Let us be honest with ourselves. It seems to me that expert creativity has long abandoned dancehall music. The real stars are but a handful. The mass of DJs waiting to ‘buss’ litter the areas outside of many studios, but many of them left their creativity at home or no longer recognise the word.

At the same time, many uptown men, who have long parked their faithful wives in the eastern wing of the house or on the floor just beneath the helpers’ quarters, are those denizens of the night seeking sex in uptown settings with downtown delights. Places known as massage parlours where the smallest, most strategic places on the human body are stimulated for the shortest times at the highest prices.

Mr Champagnie knows that he cannot afford to make it appear as if he is talking for those pretenders of high virtues. And I know he is not. But his voice gives them a relevance that they do not deserve while somewhere in the mix, the female of the human species, in this case, our Jamaican women, is made into a lesser being.

Especially if she is semi-nude.

A DAUNTING TASK FOR THE PNP IN EAST PORTLAND

In the unwritten law of the political jungle, it is boldly stated yet still un-codified: by-elections favour the ruling party and, the win for that party always tends to bring about internal chaos in the opposition party.

Ann Marie Vaz of the JLP and wife of West Portland MP Daryl Vaz has been operating in East Portland for the last 11 months. In contrast, the highly popular (in PNP circles) PNP vice-president and senator, Damion Crawford, has been on the ground there for a little more than a weekend.

That the PNP has made the claim that East Portland is ‘PNP territory’ but has again shunted to the back of the pack the locally well-liked Andrea Moore, an attorney-at-law with the political patience of Job, and instead parachuted Crawford into a constituency that he really doesn’t know and will have less time to discover, tells me that the PNP’s move is not so much one based on political strategy as it is sheer desperation.

At this time, Damion Crawford’s mind must be purely on cruise control and not full speed ahead as he faces off in the next month or so with the Vaz juggernaut in East Portland.

Let it soak into your mind, readers, that Damion Crawford is the most popular person in the PNP. Moreso than people like the PNP leader, Dr Peter Phillips and even icons in the party like P.J. Patterson and Portia Simpson Miller.

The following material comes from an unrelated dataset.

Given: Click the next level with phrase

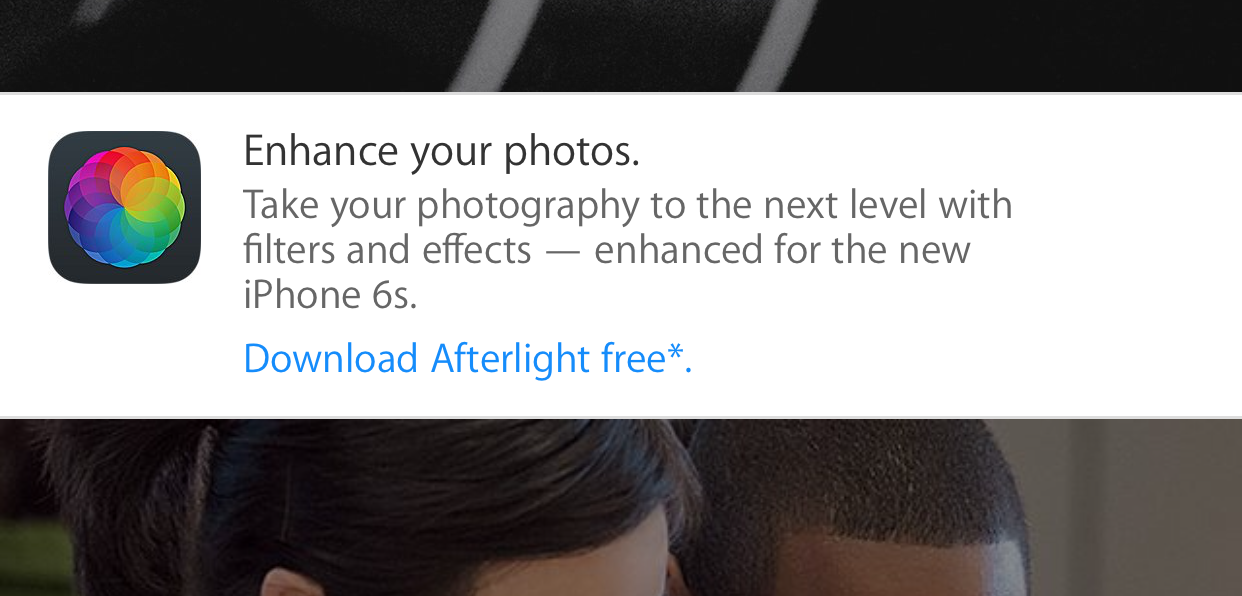Looking at the screenshot, I should tap(888, 206).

The very act of dropping him overnight in what is likely to be proven as territory in occupation by the JLP is not exactly in tune with Dr Phillips’s claim that the constituency is already won before the election is called.

RURAL VOTERS LOVE BY-ELECTIONS

The JLP as a government may not be bringing many of its voters into orgasmic expressions of adoration, but at the same time, it is not seen to have too many negative drags on it.

According to polls, which I have only been told about but which seem to be locked away in the most secretive parts of the JLP’s mind, “Ann Marie Vaz and Andrew Holness are a winning combination.”

The JLP is not in a starvation mode in this by-election, while a group friendly to Crawford has opened a GoFundMe page. In principle, this is good for the PNP, which wants to show the people that it is not beholden to big corporate donors of the party.

But this could backfire royally on the PNP.

The reasoning could go like this. You, the PNP, are sending the most popular man in the PNP to compete in East Portland by-election and he comes bearing only salt and old slate. If you have such faith in him, why not back him fully from the coffers of party central?

And here is the other more pressing reality. When potential voters, poor voters, interact with the candidates and they stare at each other and a man tells Crawford that the roof of his house needs five sheets of zinc and a woman tells Ann Marie Vaz that her fowl coop is in need of chickens, how will that quite work out?

The rural voter, in times of by-election, tends to be brutally pragmatic and finds it much easier to relax his previous voting habits. Those who are likely to see the PNP opposition as powerless, but who voted for the party the last time out, are likely to show up for the noise but stay home on Election Day.

The voters will know which party has the tender fry chicken and which is offering cup soup.